Detroit’s Barbara Ann Karmanos Cancer Institute has snared a four-year, $1.23 million grant renewal from the U.S. Department of Defense to keep its membership in the prestigious Prostate Cancer Clinical Trials Consortium (PCCTC) program.
Karmanos, a member of the consortium since 2008, was one of only seven sites funded this year, down from 11 sites in 2013. Leading the institute’s involvement in the consortium will be Dr. Elisabeth Heath, who heads the genitourinary oncology multidisciplinary team at Karmanos.
“African-American men face numerous socioeconomic, religious and health barriers to participating in clinical trial-based therapy,” Heath said in a press release. “By increasing trial opportunities and resources within an accessible healthcare system located in a predominantly African-American community such as Detroit, my colleagues and I strive to improve clinical trial access and overcome some of the other potential barriers to clinical trial enrollment for African-Americans.”

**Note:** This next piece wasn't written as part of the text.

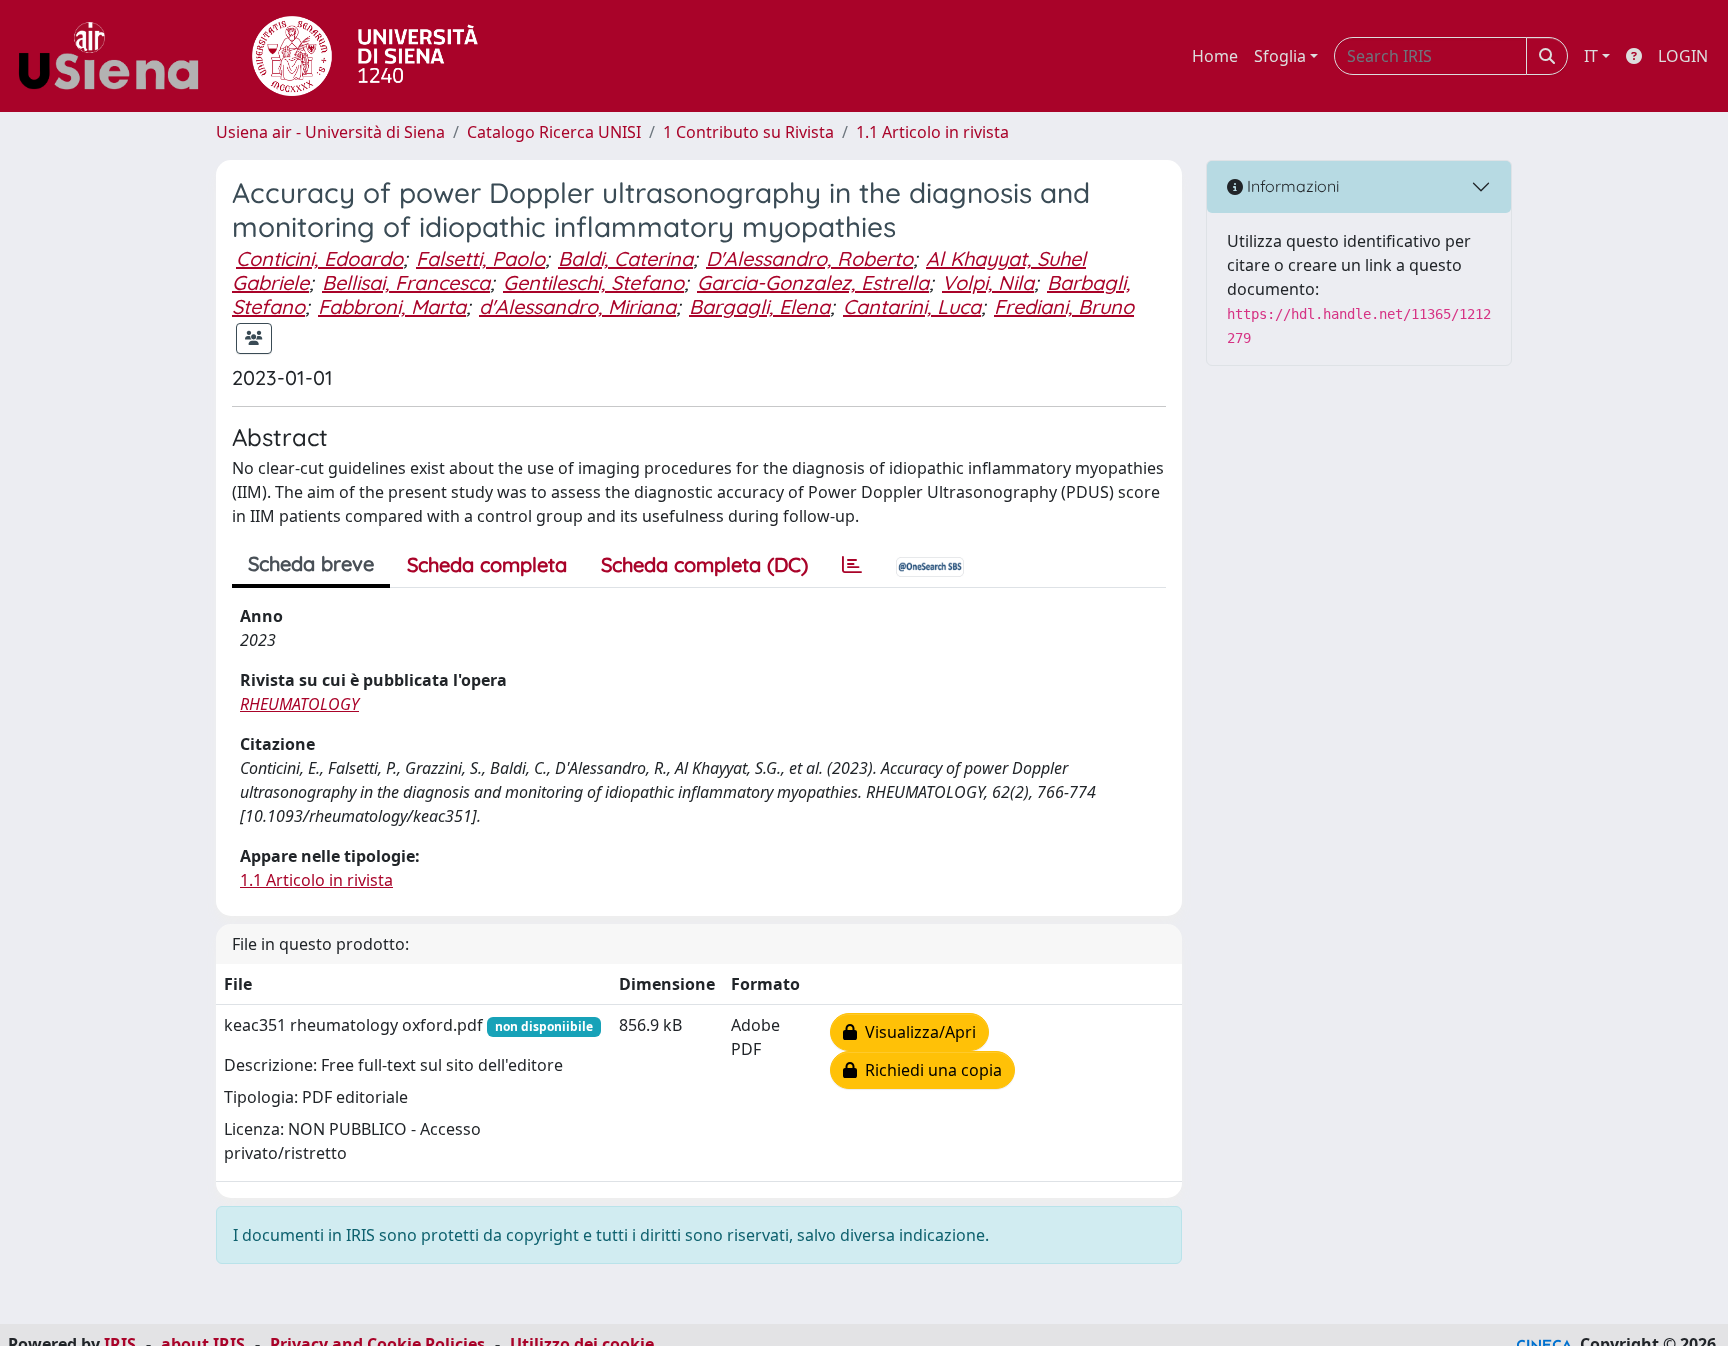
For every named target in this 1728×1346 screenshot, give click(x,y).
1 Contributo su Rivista (748, 132)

One of the major concerns in prostate cancer research is the incidence disparity between black and white men. African-Americans are 1.6 times more likely to get prostate cancer and 3.4 times more likely to die from it than white men. In addition, African-Americans often have higher prostate-specific antigen (PSA) levels as well as more advanced disease.
Karmanos researchers are working to better understand contributing factors for this disparity, including poverty, inadequate access to prostate screening and reasons behind these disparities by looking into the factors that could potentially contribute to this disparity – including socioeconomic factors, access to prostate screening and racial differences in cancer biology.

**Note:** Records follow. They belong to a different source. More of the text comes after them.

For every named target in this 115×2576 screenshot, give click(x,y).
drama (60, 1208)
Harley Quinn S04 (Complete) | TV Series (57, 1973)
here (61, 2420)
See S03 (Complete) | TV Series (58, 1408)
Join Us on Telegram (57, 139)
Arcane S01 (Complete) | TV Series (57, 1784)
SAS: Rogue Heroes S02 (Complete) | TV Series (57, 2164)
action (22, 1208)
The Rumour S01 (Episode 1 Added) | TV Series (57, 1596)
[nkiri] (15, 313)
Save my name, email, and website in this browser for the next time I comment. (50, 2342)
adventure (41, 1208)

Yet this disparity isn’t sustained across participation in clinical trials.
“We want to fully encourage African-American men who have prostate cancer to consider taking part in a clinical trial,” said Heath. “Many times, clinical trials provide the best options for patients who have exhausted other therapeutic avenues. Clinical trials also provide treatment that’s as good as standard of care. And, by participating in a clinical trial, African-American cancer patients can pave the way for the development of therapies that will benefit future prostate cancer patients.”
Heath will work with a co-principal investigator — Dr. Ulka Vaishampayan, director of the Eisenberg Center for Translational Therapeutics — as well as two co-investigators at Karmanos, Dr. Isaac Powell and Lance Heilbrun.